Chacun a compris que pas un seul de ces arguments ne
pouvait convaincre le duo Hollande-Valls, tout simplement parce que le
Président et son Premier ministre ne parlent pas la même langue que leurs
contradicteurs. A vrai dire, ils ne parlent pas « politique », au
sens où nous voulons encore entendre ce mot. Ils parlent
« politicaillerie ». Nous sommes passés en quelques semaines de la
question « comment combattre le terrorisme ? » à cette autre
question « comment vais-je pouvoir exploiter cette situation pour me faire
réélire en 2017 ? ». Le déplacement a été si rapide et si grossier
que ça a fini par créer une certaine gêne jusque dans le proche entourage du
Président. D’autant que le calcul le plus politicien a surgi au cœur de la
tragédie. D’où une avalanche de critiques, de Julien Dray à Jean-Marc Ayrault.
Il paraît même que Jean-Marie Le Guen, ministre ordinairement préposé à
l’impopularité, a pris ses distances… Même les ombres se révoltent !
Mais rien n’y fait. Et cette affaire nous fait entrer,
comme par effraction, dans les sous-sols du pouvoir. Pour ne pas dire
« les bas-fonds ». On en comprend
très vite les méandres. Plusieurs commentateurs les ont déjà éclairés, certains
d’ailleurs avec une certaine admiration. Quelle belle ouvrage, n’est-ce pas,
que cette façon, dans un seul mouvement, de piéger la droite, de briser la
gauche, et d’offrir une victoire symbolique au Front national !
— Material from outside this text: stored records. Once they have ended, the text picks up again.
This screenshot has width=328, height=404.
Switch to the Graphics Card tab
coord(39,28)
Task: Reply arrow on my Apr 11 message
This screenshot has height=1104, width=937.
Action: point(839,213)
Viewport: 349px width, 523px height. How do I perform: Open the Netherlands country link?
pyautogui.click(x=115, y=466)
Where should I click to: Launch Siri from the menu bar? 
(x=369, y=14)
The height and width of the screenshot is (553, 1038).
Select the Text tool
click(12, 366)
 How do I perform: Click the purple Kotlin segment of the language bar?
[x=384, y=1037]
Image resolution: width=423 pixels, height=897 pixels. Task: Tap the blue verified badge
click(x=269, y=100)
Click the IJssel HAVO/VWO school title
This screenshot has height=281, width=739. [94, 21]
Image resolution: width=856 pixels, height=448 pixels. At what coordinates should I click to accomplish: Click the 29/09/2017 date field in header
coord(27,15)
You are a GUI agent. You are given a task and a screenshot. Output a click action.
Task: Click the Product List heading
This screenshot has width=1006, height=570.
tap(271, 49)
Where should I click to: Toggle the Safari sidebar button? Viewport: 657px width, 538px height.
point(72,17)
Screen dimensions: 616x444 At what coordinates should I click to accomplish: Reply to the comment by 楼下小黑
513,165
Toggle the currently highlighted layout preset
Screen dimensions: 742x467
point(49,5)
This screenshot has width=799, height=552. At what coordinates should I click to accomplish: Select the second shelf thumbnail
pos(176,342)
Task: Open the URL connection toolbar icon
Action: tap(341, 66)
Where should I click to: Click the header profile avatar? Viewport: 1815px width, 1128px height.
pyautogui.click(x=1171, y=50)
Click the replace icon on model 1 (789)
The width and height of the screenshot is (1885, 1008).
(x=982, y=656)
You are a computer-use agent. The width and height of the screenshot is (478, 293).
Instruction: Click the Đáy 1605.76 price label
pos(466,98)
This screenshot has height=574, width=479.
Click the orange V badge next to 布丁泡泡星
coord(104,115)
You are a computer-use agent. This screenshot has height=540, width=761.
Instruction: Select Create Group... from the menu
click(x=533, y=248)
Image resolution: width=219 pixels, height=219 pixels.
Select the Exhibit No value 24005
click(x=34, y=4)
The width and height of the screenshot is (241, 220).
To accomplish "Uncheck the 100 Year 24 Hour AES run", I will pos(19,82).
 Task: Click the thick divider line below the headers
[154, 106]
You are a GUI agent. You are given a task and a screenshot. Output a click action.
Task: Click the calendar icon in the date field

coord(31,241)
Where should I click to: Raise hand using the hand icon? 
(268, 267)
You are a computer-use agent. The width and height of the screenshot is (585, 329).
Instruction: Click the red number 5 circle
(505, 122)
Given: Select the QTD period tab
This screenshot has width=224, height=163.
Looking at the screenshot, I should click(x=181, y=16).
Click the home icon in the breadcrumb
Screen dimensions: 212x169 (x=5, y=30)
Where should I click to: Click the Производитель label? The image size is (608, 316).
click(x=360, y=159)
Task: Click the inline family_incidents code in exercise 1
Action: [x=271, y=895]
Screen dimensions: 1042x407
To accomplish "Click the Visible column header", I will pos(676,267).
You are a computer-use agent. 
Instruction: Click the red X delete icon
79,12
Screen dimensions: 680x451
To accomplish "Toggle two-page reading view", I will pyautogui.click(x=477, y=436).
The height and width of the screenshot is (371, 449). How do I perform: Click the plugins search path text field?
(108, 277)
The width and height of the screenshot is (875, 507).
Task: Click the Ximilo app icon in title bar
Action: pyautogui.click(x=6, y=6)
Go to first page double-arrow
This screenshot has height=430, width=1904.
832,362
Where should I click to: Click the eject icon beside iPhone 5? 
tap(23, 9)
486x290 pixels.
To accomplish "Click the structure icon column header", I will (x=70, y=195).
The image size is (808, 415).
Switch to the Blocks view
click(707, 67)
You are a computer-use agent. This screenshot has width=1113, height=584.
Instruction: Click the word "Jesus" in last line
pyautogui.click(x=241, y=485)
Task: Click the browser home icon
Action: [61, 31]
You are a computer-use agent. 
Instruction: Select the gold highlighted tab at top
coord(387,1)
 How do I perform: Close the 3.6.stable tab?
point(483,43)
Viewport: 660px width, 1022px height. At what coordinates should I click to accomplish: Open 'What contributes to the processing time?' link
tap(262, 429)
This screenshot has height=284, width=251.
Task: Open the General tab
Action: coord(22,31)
L’explication est simple. François Hollande a tiré un trait sur la gauche. Il
lui faut pour 2017 gagner des voix de droite et même d’extrême droite. Quoi de
mieux pour cela qu’une mesure empruntée au programme du FN ? On est
convaincu en haut lieu que la gauche est de toute façon captive. Elle finira
bien par aller voter Hollande au second tour face à Marine Le Pen. Certes, le
premier tour s’annonce plus délicat, mais il suffira pour le franchir d’éviter
le trop plein de candidatures à gauche. Eviter en particulier une candidature
écolo. Il y a là comme une sorte de chantage affectif. Les stratèges de
l’Elysée se disent qu’il est inutile d’avoir trop de considération pour cet
électorat de gauche qui reviendra le moment venu le doigt sur la couture du
pantalon. On s’apprête d’ailleurs à lui faire avaler de nouvelles couleuvres
dans les prochaines semaines avec la deuxième loi Macron et la réforme du code
du travail.
Toutes ces subtilités nous placent à des années-lumière
des grands principes de cette République
« une et indivisible » invoquée à tout bout de champ par Manuel
Valls. Mais le plus cocasse est tout de même l’argument du respect de la parole
donnée. François Hollande aurait maintenu la « déchéance de la
nationalité » parce qu’il s’y était engagé devant le Congrès. Comme si ce
n’était pas le reniement de tous ses engagements précédents ! Au total,
cela fait beaucoup de « paroles données ». C’est sans doute ce qu’a
finement suggéré Christiane Taubira en tentant de se sortir d’un mauvais
pas : « La parole première est celle du Président ; la
parole dernière est celle du Président. » Cela fait déjà au moins
deux paroles et on en imagine d’autres entre les deux, et auxquelles la
ministre de la Justice a eu la faiblesse de croire. Car il ne fait guère de
doute que François Hollande a pensé renoncer à cette « déchéance de
nationalité », avant de s’apercevoir que cela le priverait des voix des
parlementaires de droite au Congrès, et que c’en serait fini de sa réforme
constitutionnelle. Il est donc revenu à sa « parole première ». Ou
deuxième ou troisième, on ne sait plus. Et tant pis pour la gauche ! Et
pour Christiane Taubira !
Cette histoire, décidément en tout point édifiante, a
une nouvelle fois mis en évidence le caractère monarchique de nos institutions.
Le texte de la réforme constitutionnelle a, paraît-il, été distribué en fin de
conseil des ministres. Pas l’ombre d’une discussion alors qu’il y avait là une
mesure qui heurtait la conscience de la plupart des membres du gouvernement.
C’est sans doute ce qu’on appelle la surprise du chef.